Caractérisation de la négligence grave du client en cas de fraude au faux conseiller bancaire
La Cour de cassation précise la notion de négligence grave du client, victime d’une fraude au faux conseiller bancaire, justifiant le refus de remboursement par la banque.
Un client a été contacté, par téléphone, par un faux conseiller bancaire lui demandant la communication de son code de sécurité pour pouvoir réaliser des virements frauduleux. Après s’être aperçu de la supercherie, le client piégé alerte la banque et l’assigne en remboursement des sommes extorquées. Après avoir été condamné par la cour d’appel, l’établissement bancaire invoque, à l’appui de son pourvoi en cassation, pour refuser le remboursement, que le client a commis une négligence grave.

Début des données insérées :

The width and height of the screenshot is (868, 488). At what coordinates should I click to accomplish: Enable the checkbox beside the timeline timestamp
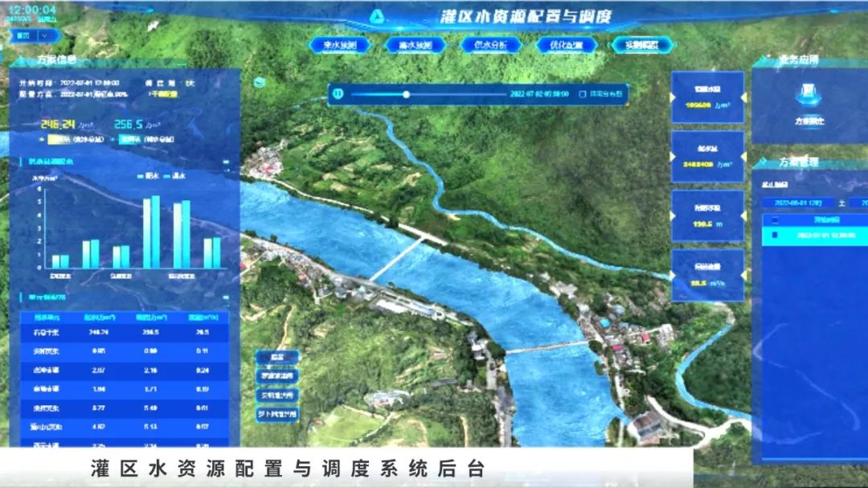[583, 94]
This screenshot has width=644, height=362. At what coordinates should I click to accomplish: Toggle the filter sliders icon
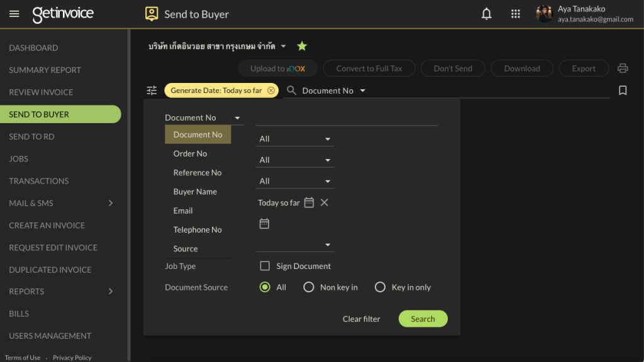tap(152, 91)
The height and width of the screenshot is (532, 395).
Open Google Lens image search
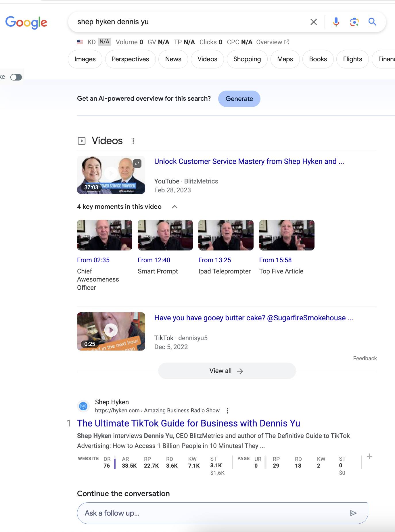pos(354,22)
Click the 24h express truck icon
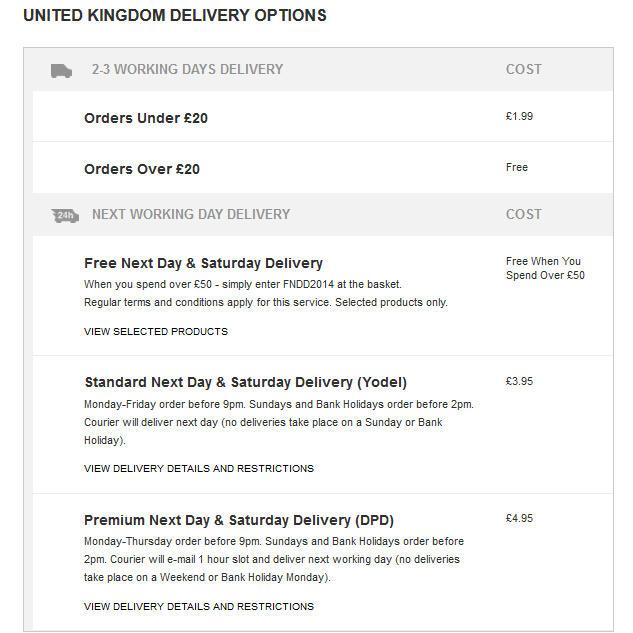This screenshot has width=633, height=633. point(65,216)
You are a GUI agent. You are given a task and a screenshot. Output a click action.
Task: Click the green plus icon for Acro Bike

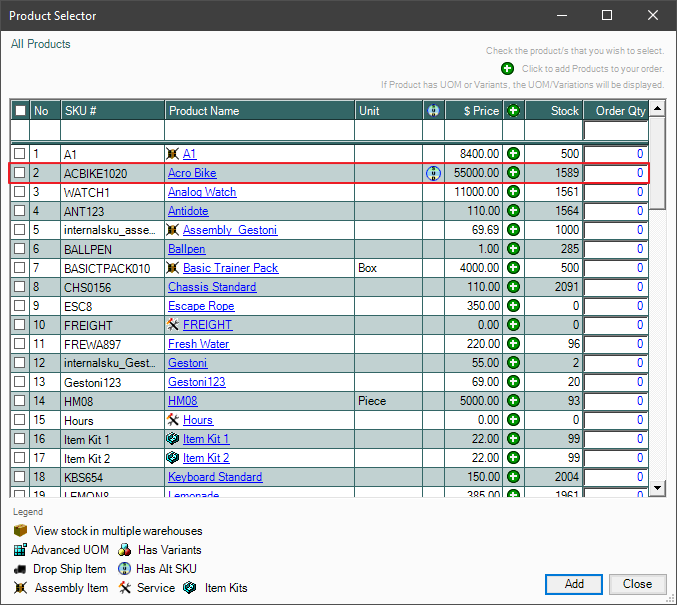click(x=513, y=173)
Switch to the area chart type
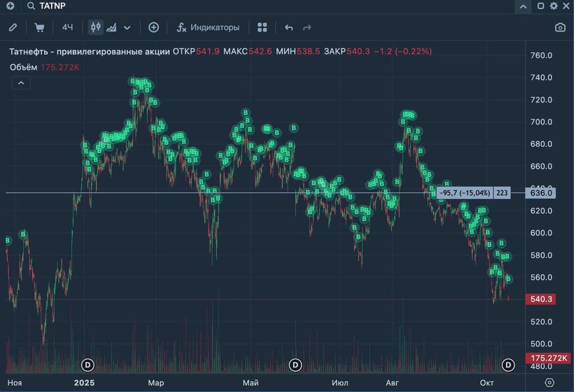This screenshot has height=392, width=574. click(112, 27)
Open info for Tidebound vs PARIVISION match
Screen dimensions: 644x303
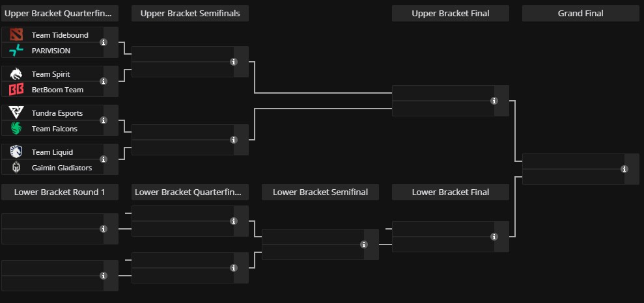104,42
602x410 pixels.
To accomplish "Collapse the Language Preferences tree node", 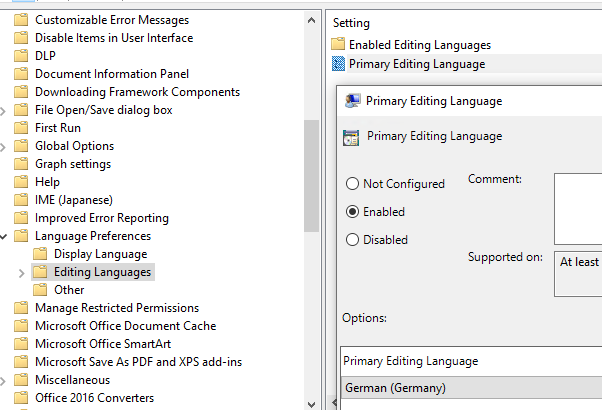I will (5, 236).
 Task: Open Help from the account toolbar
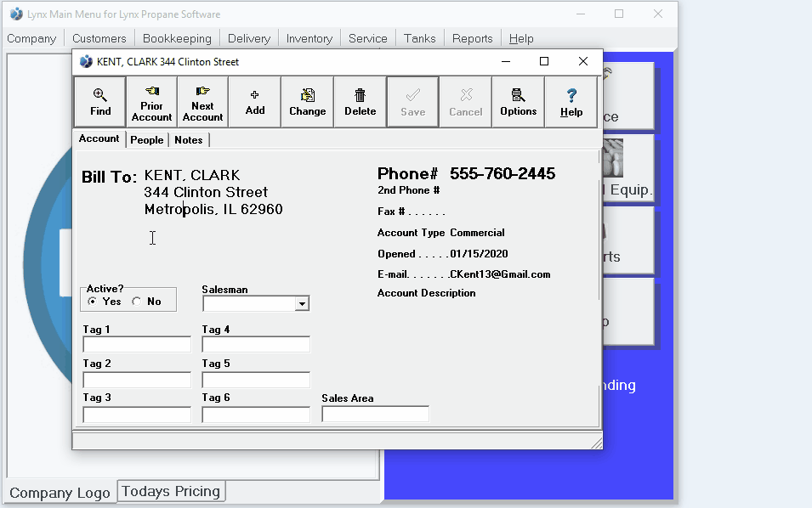click(571, 102)
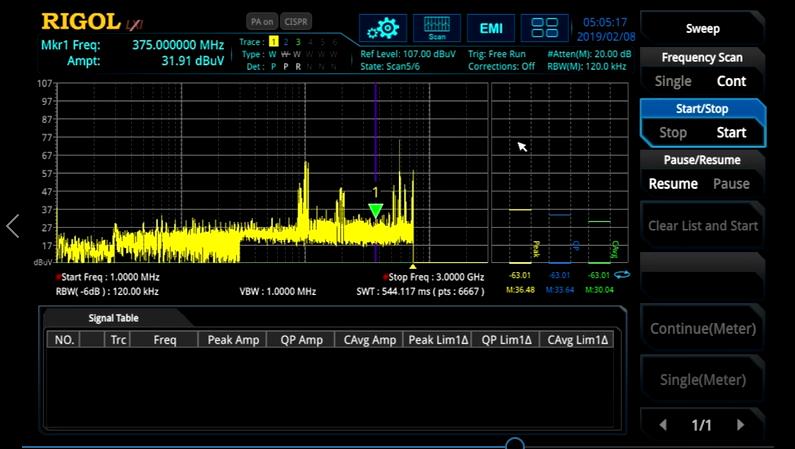
Task: Click the meter swap arrows icon
Action: [622, 275]
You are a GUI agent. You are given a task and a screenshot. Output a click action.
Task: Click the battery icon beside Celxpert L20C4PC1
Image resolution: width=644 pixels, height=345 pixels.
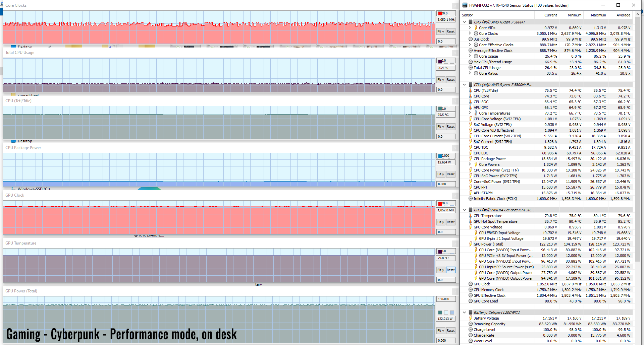point(471,313)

Après avoir rappelé que c’est à la banque de rapporter la preuve de cette négligence, la Haute cour indique que le mode opératoire utilisé dit du « spoofing » téléphonique a mis en confiance le client et a provoqué une diminution de sa vigilance. En effet, le numéro de téléphone utilisé était affiché comme étant celui de sa conseillère, il croyait être en relation avec une salariée de l’établissement et les opérations à valider étaient celles de bénéficiaires connus. Elle conclut à l’absence de négligence du client.